NVMe induced NULL deref in bt_iter()

Mon Jul 3 05:46:34 PDT 2017

On 7/3/2017 3:03 PM, Ming Lei wrote:
> On Mon, Jul 03, 2017 at 01:07:44PM +0300, Sagi Grimberg wrote:
>> Hi Ming,
>>
>>> Yeah, the above change is correct, for any canceling requests in this
>>> way we should use blk_mq_quiesce_queue().
>>
>> I still don't understand why should blk_mq_flush_busy_ctxs hit a NULL
>> deref if we don't touch the tagset...
>
> Looks no one mentioned the steps for reproduction, then it isn't easy
> to understand the related use case, could anyone share the steps for
> reproduction?

Hi Ming,
I create 500 ns per 1 subsystem (using with CX4 target and C-IB 
initiator but also saw it in CX5 vs. CX5 setup).

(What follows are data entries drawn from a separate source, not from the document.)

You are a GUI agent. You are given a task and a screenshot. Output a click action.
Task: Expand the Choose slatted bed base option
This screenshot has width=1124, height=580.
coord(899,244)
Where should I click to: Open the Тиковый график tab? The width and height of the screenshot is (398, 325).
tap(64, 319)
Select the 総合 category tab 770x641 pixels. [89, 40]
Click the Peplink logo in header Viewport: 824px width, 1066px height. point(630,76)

The null deref happens when I remove all configuration in the target (1 
port 1 subsystem and 500 namespaces and nvmet modules unload) during 
traffic to 1 nvme device/ns from the intiator.

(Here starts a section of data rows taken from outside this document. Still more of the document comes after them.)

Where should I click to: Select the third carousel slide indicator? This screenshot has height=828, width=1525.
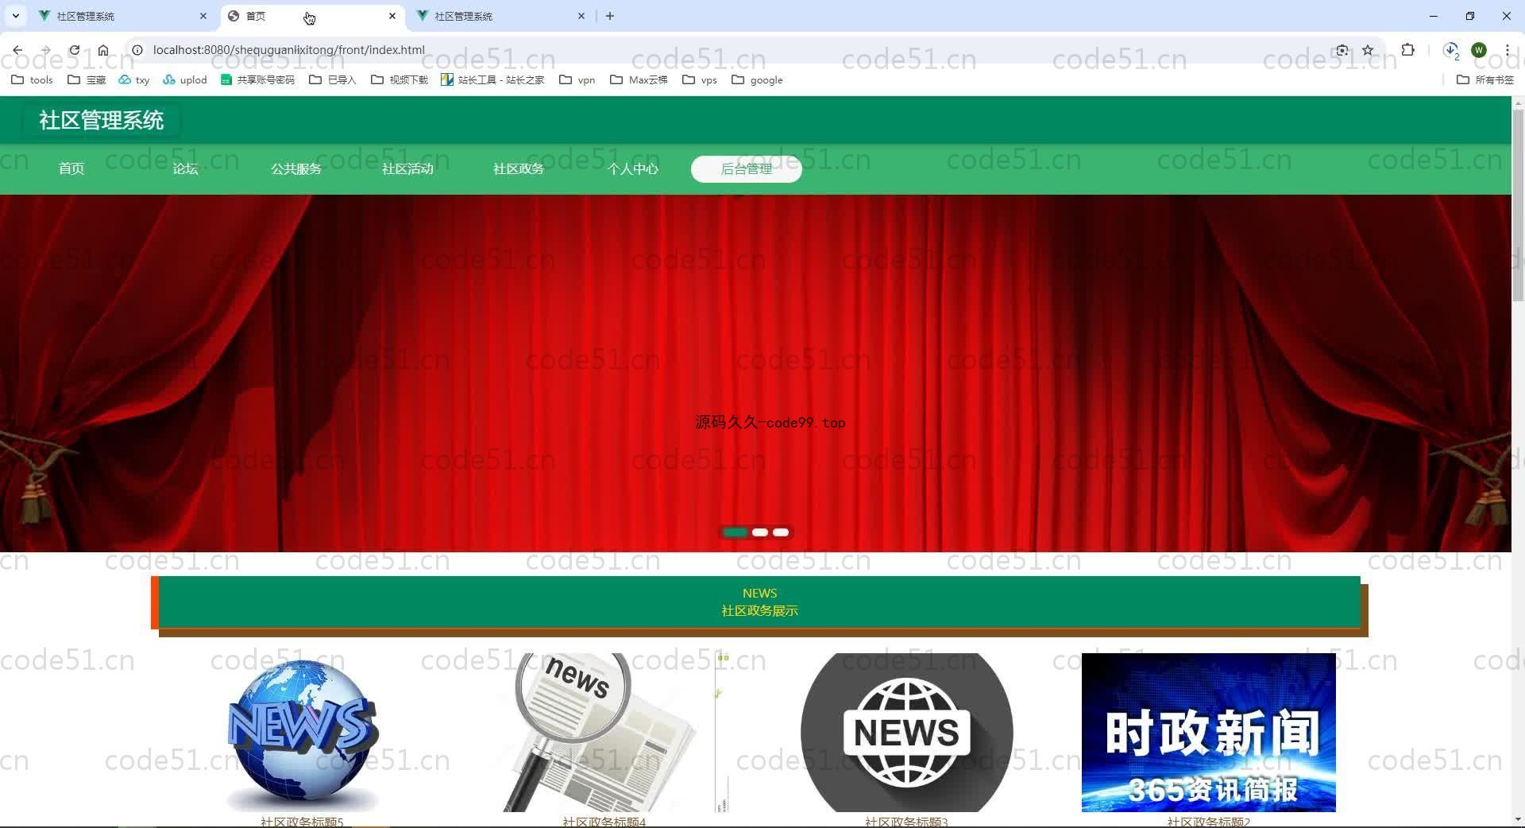(781, 532)
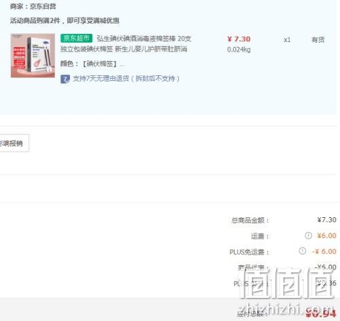The image size is (340, 321).
Task: Click the ¥6.00 shipping fee amount
Action: (x=326, y=235)
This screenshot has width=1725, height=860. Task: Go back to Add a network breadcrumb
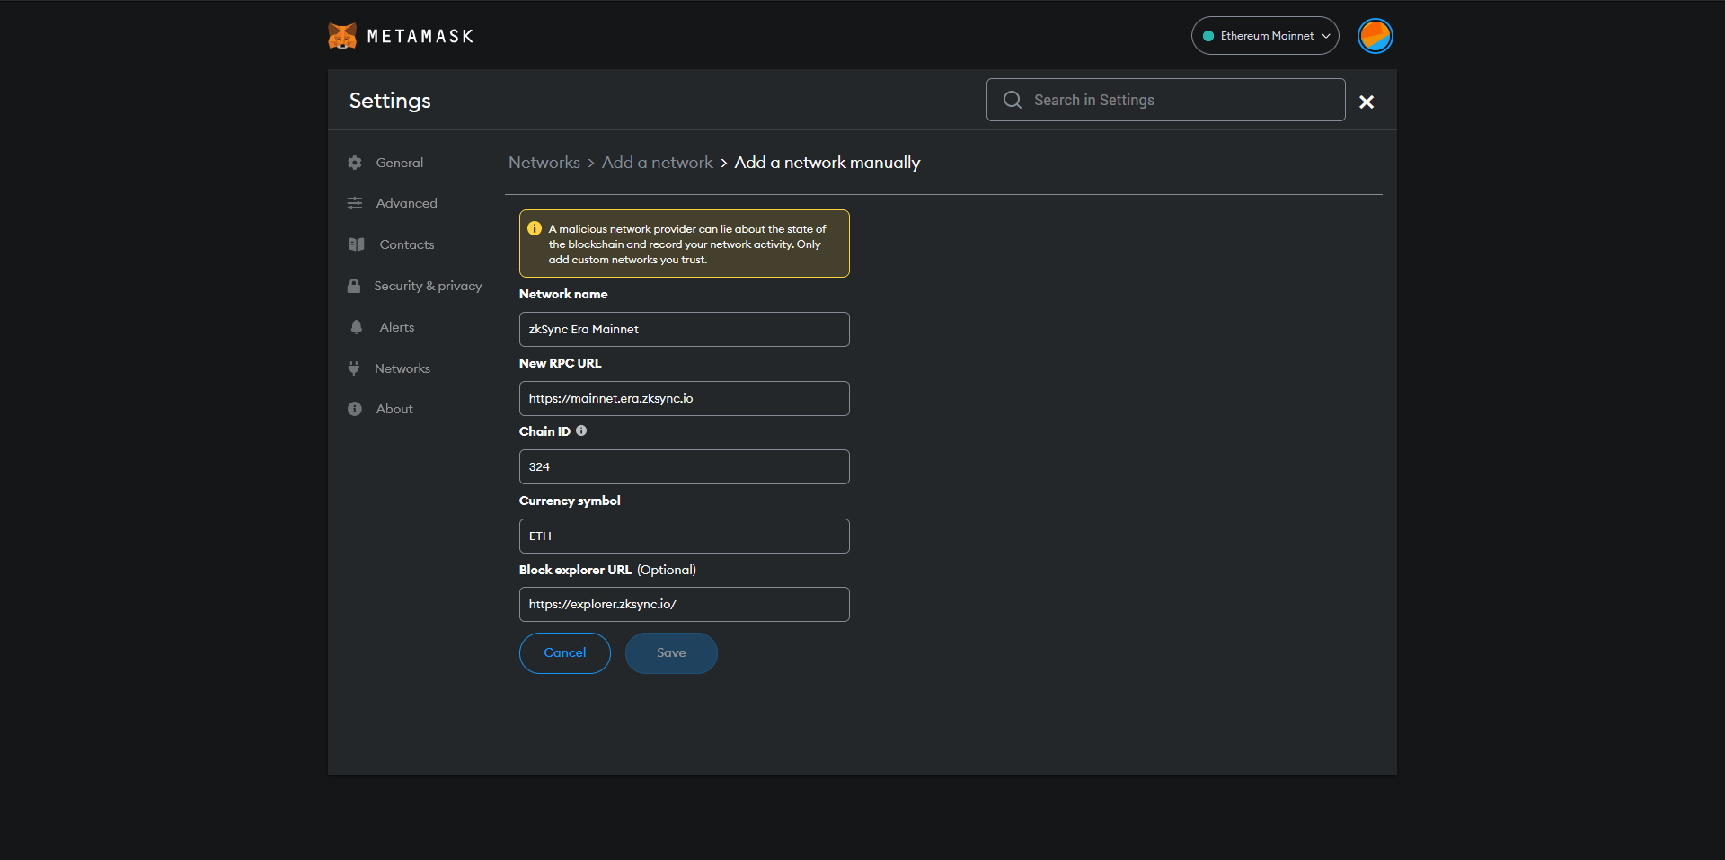pyautogui.click(x=657, y=163)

I get Null deref in blk_mq_flush_busy_ctxs function that calls 
sbitmap_for_each_set in the initiator. seems like the "struct 
sbitmap_word *word = &sb->map[i];" is null. It's actually might be not 
null in the beginning of the func and become null during running the 
while loop there.

>
>>
>> Also, I'm wandering in what case we shouldn't use
>> blk_mq_quiesce_queue()? Maybe we should unexport blk_mq_stop_hw_queues()

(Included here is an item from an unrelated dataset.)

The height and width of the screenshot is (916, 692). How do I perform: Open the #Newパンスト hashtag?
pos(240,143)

>> and blk_mq_start_stopped_hw_queues() and use the quiesce/unquiesce
>> equivalent always?
>
> There are at least one case in which we have to use stop queues:
>
> 	- when QUEUE_BUSY(now it becomes BLK_STS_RESOURCE) happens, some drivers
> 	need to stop queues for avoiding to hurt CPU, such as virtio-blk, ...
>
>>
>> The only fishy usage is in nvme_fc_start_fcp_op() where if submission
>> failed the code stop the hw queues and delays it, but I think it should
>> be handled differently..
>
> It looks like the old way of scsi-mq, but scsi has removed this way and
> avoids to stop queue.
>
>
> Thanks,
> Ming
>